EXPRESSION, TISSUE DISTRIBUTION AND SUBCELLULAR-LOCALIZATION OF DEHYDRIN TAS14 IN SALT-STRESSED TOMATO PLANTS

We previously isolated and characterized TAS14, an mRNA that is induced in tomato upon osmotic stress or abscisic acid (ABA) treatment and that shares expression and sequence characteristics with other dehydrin genes in different species. Affinity-purified antibodies against TAS14 protein were used to study the expression of TAS 14 protein, both in seedlings and mature plants, its tissue distribution and its subcellular localization. TAS14 protein was not detected in 4-day-old seedlings but accumulated after ABA, NaCl or mannitol treatments. In NaCl-treated seedlings, some protein was detectable after 6 h of treatment and reached maximal levels between 24 and 48 h.
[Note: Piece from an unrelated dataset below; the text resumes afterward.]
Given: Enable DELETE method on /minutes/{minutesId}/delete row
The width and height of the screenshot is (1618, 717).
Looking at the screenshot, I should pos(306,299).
Concentrations ranging from 5 to 12.5 g/l NaCl induced the protein to similar levels. In salt-stressed mature plants, TAS 14 was expressed abundantly and continuously in aerial parts, but only slightly and transiently in roots. Immunocytochemical analysis of salt-treated plants showed TAS14 accumulated in adventitious root primordia and associated to the provascular and vascular tissues in stems and leaves. Immunogold electron microscopy localized TAS14 protein both in the cytosol and in the nucleus, associated to the nucleolus and euchromatin. Since TAS 14 is a phosphoprotein in vivo, the classes of protein kinases potentially responsible for its in vivo phosphorylation were tested in in vitro phosphorylation assays. TAS14 protein was phosphorylated in vitro by both casein kinase II and cAMP-dependent protein kinase.